Now, McDonald’s has taken ethnic marketing one step further, using African Americans, Hispanics and Asians to shape products and communications that the company then rolls out to its white, middle-class audiences.

According to McDonald’s US CMO, Neil Golden: “The ethnic consumer tends to set trends…So they help set the tone for how we enter the marketplace”.

While the fast food giant still uses specialist agencies to create communications tailored to minority ethnic audiences – particularly African Americans - it then increasingly puts mass-market spend behind them. A recent article in Business Week examines what it calls McDonald’s ’minority-shapes-majority’ strategy in more detail, and is well worth a read.

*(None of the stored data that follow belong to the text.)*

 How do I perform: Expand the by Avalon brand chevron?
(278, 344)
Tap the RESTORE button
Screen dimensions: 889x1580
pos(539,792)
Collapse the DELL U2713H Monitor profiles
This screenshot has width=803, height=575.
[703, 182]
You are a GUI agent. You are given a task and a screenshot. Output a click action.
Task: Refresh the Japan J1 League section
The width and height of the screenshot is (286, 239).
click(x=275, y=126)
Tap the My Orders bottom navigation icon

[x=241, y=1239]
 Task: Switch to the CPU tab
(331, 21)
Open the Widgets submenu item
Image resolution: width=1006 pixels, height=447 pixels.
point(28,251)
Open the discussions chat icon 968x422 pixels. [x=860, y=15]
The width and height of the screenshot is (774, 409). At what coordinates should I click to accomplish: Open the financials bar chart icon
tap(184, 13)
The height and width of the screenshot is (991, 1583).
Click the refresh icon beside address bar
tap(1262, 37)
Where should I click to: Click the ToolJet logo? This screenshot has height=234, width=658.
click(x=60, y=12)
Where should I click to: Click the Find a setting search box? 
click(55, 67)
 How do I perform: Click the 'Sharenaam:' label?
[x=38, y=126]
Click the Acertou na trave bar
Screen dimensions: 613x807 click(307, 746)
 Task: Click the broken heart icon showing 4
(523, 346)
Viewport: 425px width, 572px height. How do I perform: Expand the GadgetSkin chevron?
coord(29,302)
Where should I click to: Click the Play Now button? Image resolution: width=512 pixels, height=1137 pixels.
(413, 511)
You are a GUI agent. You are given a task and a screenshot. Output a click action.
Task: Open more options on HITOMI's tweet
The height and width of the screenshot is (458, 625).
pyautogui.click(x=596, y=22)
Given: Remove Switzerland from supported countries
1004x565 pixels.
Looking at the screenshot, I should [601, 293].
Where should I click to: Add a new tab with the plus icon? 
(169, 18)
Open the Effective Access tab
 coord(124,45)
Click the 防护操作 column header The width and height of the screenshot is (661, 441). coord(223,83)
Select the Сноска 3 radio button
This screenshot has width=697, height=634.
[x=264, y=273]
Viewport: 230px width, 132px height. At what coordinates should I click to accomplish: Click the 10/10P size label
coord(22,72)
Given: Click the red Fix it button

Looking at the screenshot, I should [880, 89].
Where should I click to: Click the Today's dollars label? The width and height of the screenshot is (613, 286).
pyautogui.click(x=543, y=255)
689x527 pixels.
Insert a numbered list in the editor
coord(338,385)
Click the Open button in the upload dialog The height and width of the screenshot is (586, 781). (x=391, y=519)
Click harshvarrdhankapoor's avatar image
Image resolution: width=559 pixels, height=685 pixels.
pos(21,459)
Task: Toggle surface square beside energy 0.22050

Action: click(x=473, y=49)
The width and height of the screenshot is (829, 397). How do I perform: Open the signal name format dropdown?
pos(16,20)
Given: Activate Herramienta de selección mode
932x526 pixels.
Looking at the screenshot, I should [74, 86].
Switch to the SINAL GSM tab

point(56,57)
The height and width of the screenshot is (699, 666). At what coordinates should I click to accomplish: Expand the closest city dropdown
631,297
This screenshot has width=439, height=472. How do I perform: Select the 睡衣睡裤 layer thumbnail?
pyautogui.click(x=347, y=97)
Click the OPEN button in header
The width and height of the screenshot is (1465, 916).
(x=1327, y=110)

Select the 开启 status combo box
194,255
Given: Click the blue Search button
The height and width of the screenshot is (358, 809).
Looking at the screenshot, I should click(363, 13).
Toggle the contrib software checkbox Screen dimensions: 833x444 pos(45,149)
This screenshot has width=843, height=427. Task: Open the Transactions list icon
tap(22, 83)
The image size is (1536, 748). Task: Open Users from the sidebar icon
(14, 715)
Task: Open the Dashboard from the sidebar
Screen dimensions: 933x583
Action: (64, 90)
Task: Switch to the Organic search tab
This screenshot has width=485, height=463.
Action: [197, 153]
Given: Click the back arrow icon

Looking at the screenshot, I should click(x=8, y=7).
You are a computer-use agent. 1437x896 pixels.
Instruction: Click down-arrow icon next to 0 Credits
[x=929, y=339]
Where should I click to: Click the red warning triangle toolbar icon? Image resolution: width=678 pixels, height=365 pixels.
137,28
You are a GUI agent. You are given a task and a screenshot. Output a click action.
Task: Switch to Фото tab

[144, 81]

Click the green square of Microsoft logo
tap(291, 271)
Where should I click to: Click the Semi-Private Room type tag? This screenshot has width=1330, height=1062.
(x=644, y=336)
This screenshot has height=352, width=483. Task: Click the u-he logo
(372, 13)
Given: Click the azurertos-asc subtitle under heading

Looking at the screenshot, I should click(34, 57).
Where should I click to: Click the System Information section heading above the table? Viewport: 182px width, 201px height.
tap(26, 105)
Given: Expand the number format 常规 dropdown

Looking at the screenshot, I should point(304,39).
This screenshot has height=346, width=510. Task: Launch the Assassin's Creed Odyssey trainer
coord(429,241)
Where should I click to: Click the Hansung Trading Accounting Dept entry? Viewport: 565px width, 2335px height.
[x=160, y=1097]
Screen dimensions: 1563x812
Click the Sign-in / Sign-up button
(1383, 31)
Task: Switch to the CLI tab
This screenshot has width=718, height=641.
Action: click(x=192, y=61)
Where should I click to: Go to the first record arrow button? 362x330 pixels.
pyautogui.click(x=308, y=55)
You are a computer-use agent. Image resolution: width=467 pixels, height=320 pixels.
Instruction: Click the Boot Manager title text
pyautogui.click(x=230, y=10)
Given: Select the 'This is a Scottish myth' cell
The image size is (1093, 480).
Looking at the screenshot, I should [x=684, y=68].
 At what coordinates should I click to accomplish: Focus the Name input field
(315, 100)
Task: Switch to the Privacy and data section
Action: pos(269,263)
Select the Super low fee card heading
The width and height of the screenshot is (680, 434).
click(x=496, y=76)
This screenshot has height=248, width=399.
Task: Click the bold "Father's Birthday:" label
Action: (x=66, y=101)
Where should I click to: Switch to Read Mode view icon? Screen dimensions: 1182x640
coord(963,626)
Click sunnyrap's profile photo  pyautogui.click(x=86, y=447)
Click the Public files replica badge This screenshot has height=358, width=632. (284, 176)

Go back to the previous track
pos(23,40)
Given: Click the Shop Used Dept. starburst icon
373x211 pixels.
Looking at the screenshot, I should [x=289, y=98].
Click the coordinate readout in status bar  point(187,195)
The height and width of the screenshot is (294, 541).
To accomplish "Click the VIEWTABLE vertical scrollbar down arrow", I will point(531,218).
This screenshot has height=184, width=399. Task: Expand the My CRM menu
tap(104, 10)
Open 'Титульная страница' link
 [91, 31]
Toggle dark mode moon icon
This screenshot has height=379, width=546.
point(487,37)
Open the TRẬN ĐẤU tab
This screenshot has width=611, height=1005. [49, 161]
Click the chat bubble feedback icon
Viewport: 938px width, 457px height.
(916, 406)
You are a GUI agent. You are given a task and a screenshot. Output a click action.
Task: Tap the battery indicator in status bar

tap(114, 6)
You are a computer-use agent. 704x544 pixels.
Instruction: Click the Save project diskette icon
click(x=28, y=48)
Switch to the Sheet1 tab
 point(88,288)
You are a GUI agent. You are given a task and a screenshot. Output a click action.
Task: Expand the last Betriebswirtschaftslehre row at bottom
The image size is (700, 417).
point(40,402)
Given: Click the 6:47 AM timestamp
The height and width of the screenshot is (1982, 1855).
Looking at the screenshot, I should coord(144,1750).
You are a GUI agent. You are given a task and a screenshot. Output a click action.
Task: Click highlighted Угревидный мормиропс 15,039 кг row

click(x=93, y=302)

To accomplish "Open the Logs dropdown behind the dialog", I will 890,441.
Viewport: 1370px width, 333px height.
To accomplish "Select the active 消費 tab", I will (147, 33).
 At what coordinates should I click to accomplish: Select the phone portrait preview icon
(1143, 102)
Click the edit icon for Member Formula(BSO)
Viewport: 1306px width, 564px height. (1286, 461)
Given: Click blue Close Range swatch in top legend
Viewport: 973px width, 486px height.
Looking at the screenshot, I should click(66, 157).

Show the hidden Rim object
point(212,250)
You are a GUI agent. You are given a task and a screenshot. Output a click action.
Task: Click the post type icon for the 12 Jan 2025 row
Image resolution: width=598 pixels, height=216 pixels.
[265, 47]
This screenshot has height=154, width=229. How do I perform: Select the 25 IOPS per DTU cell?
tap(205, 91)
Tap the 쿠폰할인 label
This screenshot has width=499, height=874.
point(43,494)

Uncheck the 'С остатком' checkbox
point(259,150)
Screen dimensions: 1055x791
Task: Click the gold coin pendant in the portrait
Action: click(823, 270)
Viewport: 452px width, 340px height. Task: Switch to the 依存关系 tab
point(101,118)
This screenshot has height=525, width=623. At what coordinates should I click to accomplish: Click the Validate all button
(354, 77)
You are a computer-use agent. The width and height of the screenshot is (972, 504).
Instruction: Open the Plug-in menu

McDonald's recruitment ad targets African-American communities

The traditional model of marketing to minority ethnic communities has revolved around one of two things. In one, a mainstream company tailors its communications – and in rare cases, its product – to so-called niche audience using the services of a specialist agency. In the other, a specialist manufacturer finds their success in appealing to minority markets can translate to the mainstream, and adopts their communications accordingly.

McDonald’s decision to reverse the dynamic of ethnic marketing may not seem like a great leap forward at first sight, but it’s a strategy that could have a dramatic impact on FMCG markets in both the US and the UK.

Inevitably, success will see imitators riding the wake of the Golden Arches in the US. But with changing tastes, social trends and culture over the past decades showing that the ’salad bowl’ analogy is becoming as ripe for the UK as the US, there’s an opportunity for the real fast movers to remove the ‘niche’ from ethnic marketing – and potentially find themselves ahead of the trend.

For those interested, the Business Week article can be found here – and is well worth a read.

A moment’s interruption in the 28th week of 2010 from 5 quotes relating to “Expansion”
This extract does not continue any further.